With a capricious beam of light
The moon sets the crystal vials ablaze
On the sandalwood lavatory
Of our pensive dandy from Bergamo.
And just who is the “dandy from Bergamo,” listless at his toilette, rejecting first the red and then the green makeup in favor of moonbeam white? The German is elusive on this point, and English translations typically follow suit. Schoenberg’s title is “Der Dandy,” so the protagonist might arguably be another figure from the commedia dell’arte tradition – Arlecchino, perhaps? – who more neatly fits the descriptor. But Giraud’s poem leaves no room for doubt: his title is “Pierrot Dandy,” and that’s that. It’s a title that belittles its hero at every turn, emasculating him, making fun of him for imagining that makeup could make a difference. If we’re tempted to trace a narrative arc through Pierrot lunaire, “Der Dandy” follows “Colombine,” where Pierrot had longed to strew moon-petals over the object of his desire. Now, dejected, he paints on his mask. Passing over colors associated with his rivals in love, he will remain Pierrot, daub himself with his trademark cake, however painful that is. “Ridi, pagliaccio, sul tuo amore infranto,” as Canio has it in Leoncavallo’s I pagliacci.

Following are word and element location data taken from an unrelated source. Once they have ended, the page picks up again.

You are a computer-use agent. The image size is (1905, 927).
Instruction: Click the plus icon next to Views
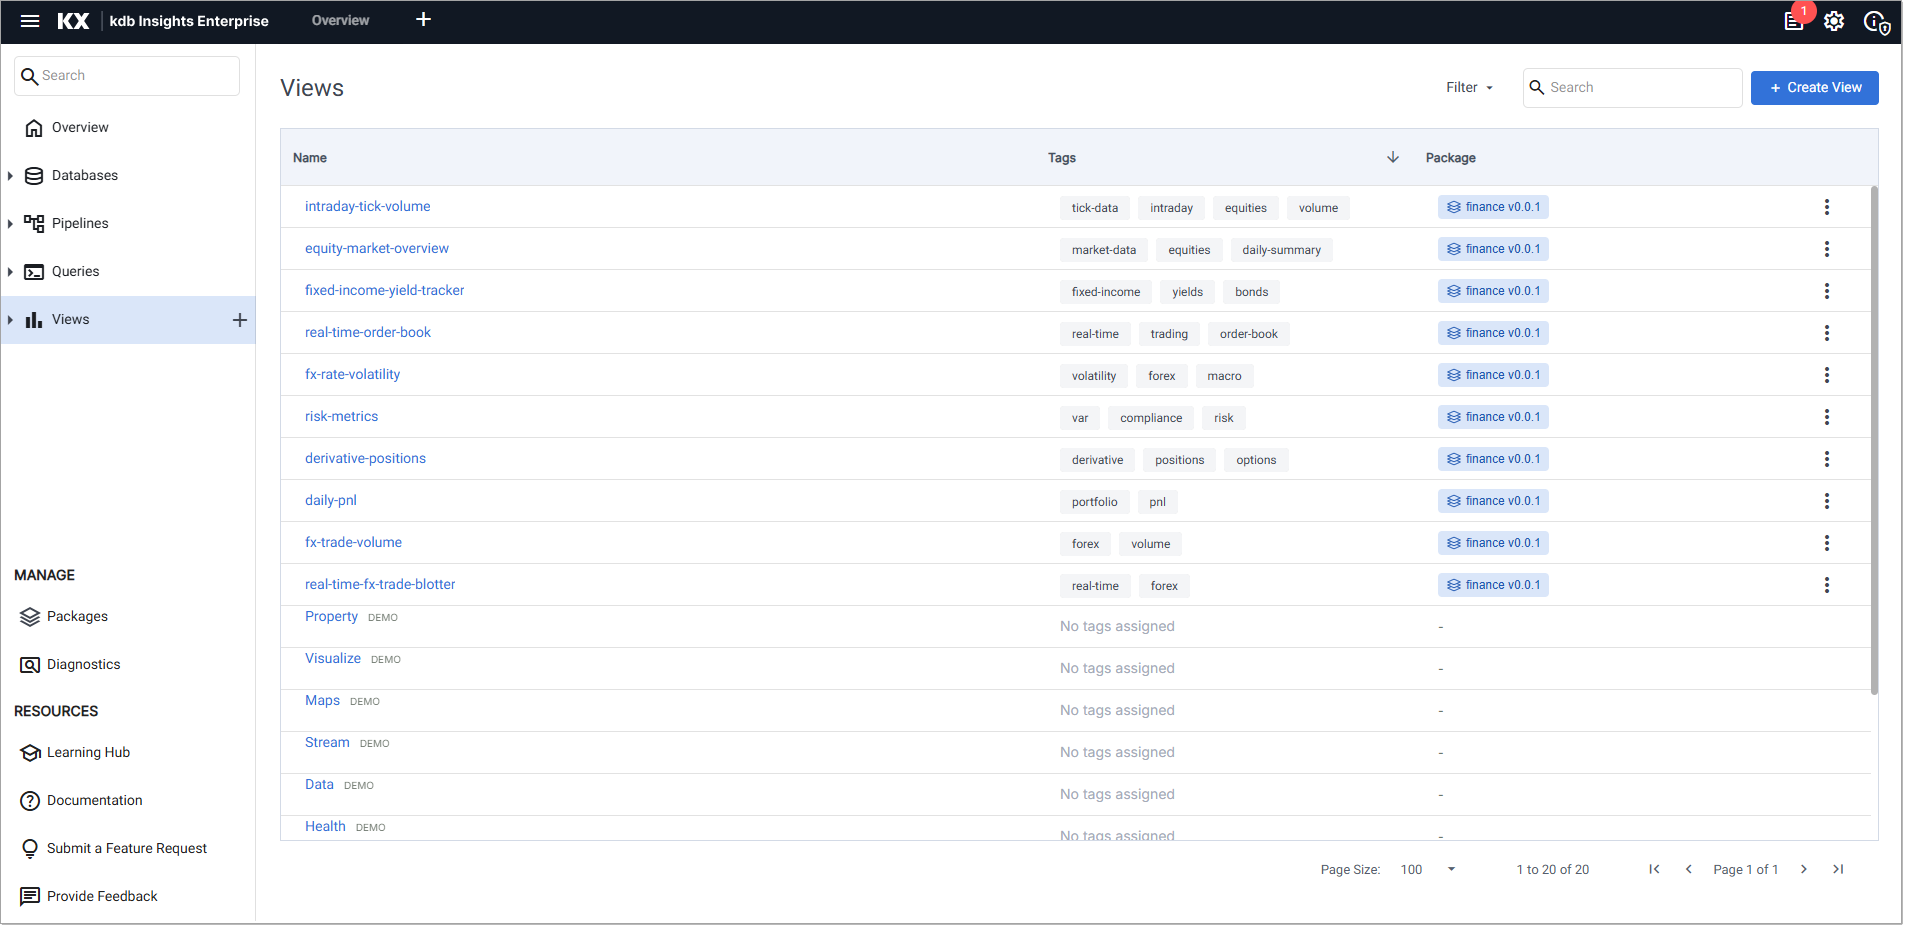click(240, 320)
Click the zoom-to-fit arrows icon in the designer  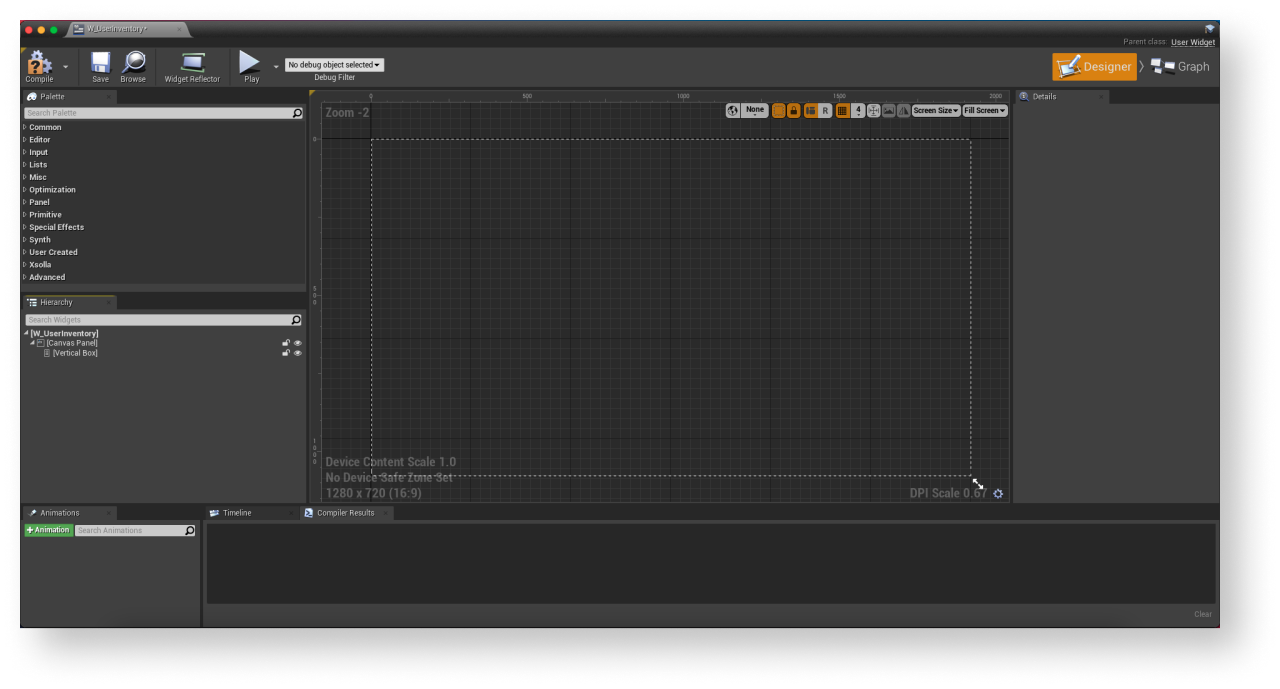(x=873, y=111)
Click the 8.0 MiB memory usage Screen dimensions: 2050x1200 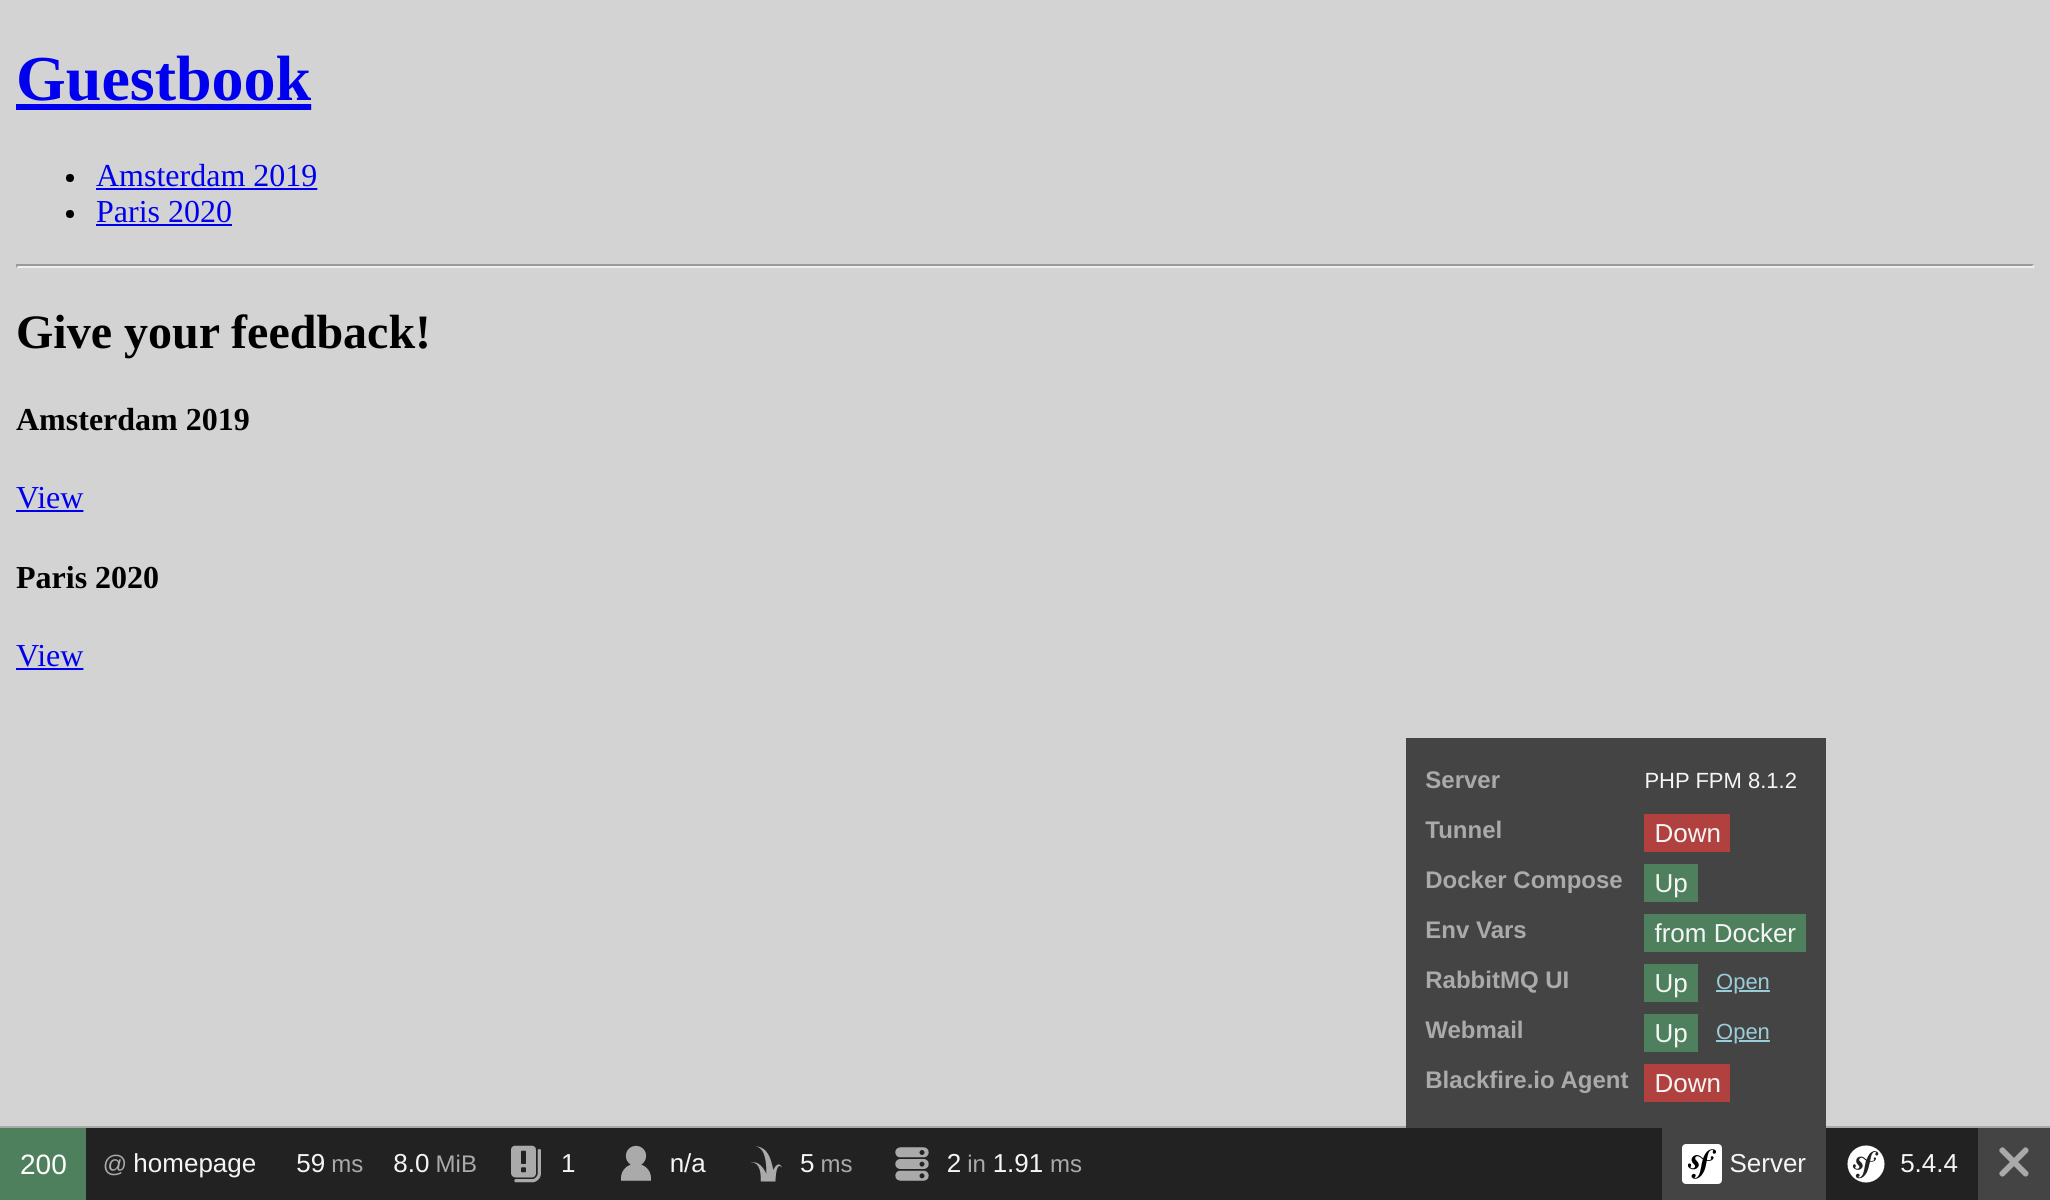(x=434, y=1163)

This is a good time to mention that my plan to produce Pierrot lunaire was sparked by Opera San Antonio’s forthcoming production of Leoncavallo’s scorcher of a score. I thought it would be marvelous, frankly, to have Pierrot one weekend and I pagliacci the next, and as it turns out, that’s exactly what’s going to happen. The marvelous. For anyone attending performances of both works, I imagine that the redefinition of Pierrot – the “translation” of him by this assemblage of poets and musicians – will prove thought-provoking, especially since only two decades separate the works. This is one of the things that a tradition as rich as commedia permits: the possibility of infinite translations (even when temporally proximate), including willful and misleading ones.

Here’s one example to stand for the whole. I became a bit. . .obsessed about the “black sacrosanct washstand” (in Stanley Appelbaum’s translation from my trusty Dover score) in “Der Dandy.” What kind of thing must that be? Appelbaum did his best to accurately render Hartleben’s “schwarzen, hochheiligen Waschtisch,” although managing the explosion of hs and schs would give any faithful English translator fits. But take a look at Giraud’s original line: “Sur le lavabo de santal.” That’s santal as in sandalwood, a far cry from the ebony altar that Hartleben conjures. And when I’ve used “sandalwood lavatory” above, then I’m flying in the face of Schoenberg, whose piccolo-spiked, prism-sparking moonbeams doubtless derive from Hartleben’s black-and-white opposition: the washstand-as-abyss against the pale-as-moonlight face paint. To conclude these pensées on “translation,” take a listen to this: “Der Dandy,” in Erwin Stein’s arrangement of Pierrot for voice and piano, with Akane Kudo (voice) and Yumiko Meguri (piano) managing it all sans winds!